Reasonable allowance for use (applying ~$3,825 using 100,000-mile-denominator analog): $3,825

Net refund (if manufacturer chooses refund): $45,000 − $3,825 + $1,800 + $400 + $800 + $1,200 = $45,375

Plus: discretionary § 56-28-50 attorney fees (often awarded but not guaranteed). Plus (if SCUTPA public-interest satisfied): actual damages + mandatory treble (willful) + mandatory § 39-5-140(a) fees.

Lessee-specific refund mechanics

For leased vehicles, the refund structure under § 56-28-10(1) (defining “consumer” to include lessees) typically:

  • Returns the vehicle to the lessor.
  • Refunds the lessee’s down payment, monthly payments, sales tax paid, license fees, and incidental damages.
  • Pays off the residual / early-termination obligation to the lessor.
  • Applies the reasonable allowance for use proportionally.

Coordination with the lessor (typically captive finance) is required.
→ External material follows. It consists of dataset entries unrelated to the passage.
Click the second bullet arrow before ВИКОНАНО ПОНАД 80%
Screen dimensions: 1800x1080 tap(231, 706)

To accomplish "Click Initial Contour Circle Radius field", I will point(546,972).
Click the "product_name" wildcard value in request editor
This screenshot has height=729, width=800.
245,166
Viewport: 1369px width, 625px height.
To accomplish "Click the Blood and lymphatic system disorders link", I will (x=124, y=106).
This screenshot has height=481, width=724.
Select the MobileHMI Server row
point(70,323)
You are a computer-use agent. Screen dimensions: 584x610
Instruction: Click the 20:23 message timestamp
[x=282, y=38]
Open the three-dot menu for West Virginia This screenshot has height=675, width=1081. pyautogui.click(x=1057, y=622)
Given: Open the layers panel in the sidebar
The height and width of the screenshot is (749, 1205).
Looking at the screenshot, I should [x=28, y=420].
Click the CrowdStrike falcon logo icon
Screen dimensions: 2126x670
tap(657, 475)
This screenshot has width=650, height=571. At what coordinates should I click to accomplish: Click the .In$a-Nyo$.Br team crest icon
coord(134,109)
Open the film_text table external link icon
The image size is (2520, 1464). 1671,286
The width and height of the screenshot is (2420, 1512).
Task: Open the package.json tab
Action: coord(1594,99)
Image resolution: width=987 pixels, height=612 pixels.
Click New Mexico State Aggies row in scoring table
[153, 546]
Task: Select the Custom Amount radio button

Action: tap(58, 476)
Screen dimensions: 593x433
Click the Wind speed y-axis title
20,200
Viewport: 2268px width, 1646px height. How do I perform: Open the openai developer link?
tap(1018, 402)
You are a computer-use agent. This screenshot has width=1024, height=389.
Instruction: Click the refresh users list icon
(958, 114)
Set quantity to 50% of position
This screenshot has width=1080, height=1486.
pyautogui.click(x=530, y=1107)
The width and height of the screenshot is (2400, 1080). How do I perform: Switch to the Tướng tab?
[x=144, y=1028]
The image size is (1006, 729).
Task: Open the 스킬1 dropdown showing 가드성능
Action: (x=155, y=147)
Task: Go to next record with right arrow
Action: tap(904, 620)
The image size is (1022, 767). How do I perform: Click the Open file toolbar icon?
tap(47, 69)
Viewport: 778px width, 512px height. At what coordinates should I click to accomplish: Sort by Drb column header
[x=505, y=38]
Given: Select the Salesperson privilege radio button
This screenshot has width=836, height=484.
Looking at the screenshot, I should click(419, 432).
The manufacturer typically handles this directly.

Title transfer back to manufacturer

Upon refund:

  • Consumer signs title transferring the vehicle back to the manufacturer.
  • Vehicle is picked up by manufacturer or returned to designated dealer location.
  • Consumer is responsible for returning the vehicle in as-is condition (excepting the underlying defect).

Refund timing

Manufacturers typically process refunds within 30-60 days of agreement. Delays involve:

  • Title processing with consumer’s lender (if financed).
  • Vehicle inspection before pickup.
  • Lessor coordination for leased vehicles.

Bottom line

SC’s § 56-28-40 refund framework gives consumers the full price + collateral + incidental damages less a reasonable allowance for use — but the manufacturer chooses refund vs replacement. The reasonableness-based allowance (rather than a fixed denominator) gives SC consumers some negotiation flexibility but also less predictability. SCUTPA damages stack on top when the public-interest element is satisfied.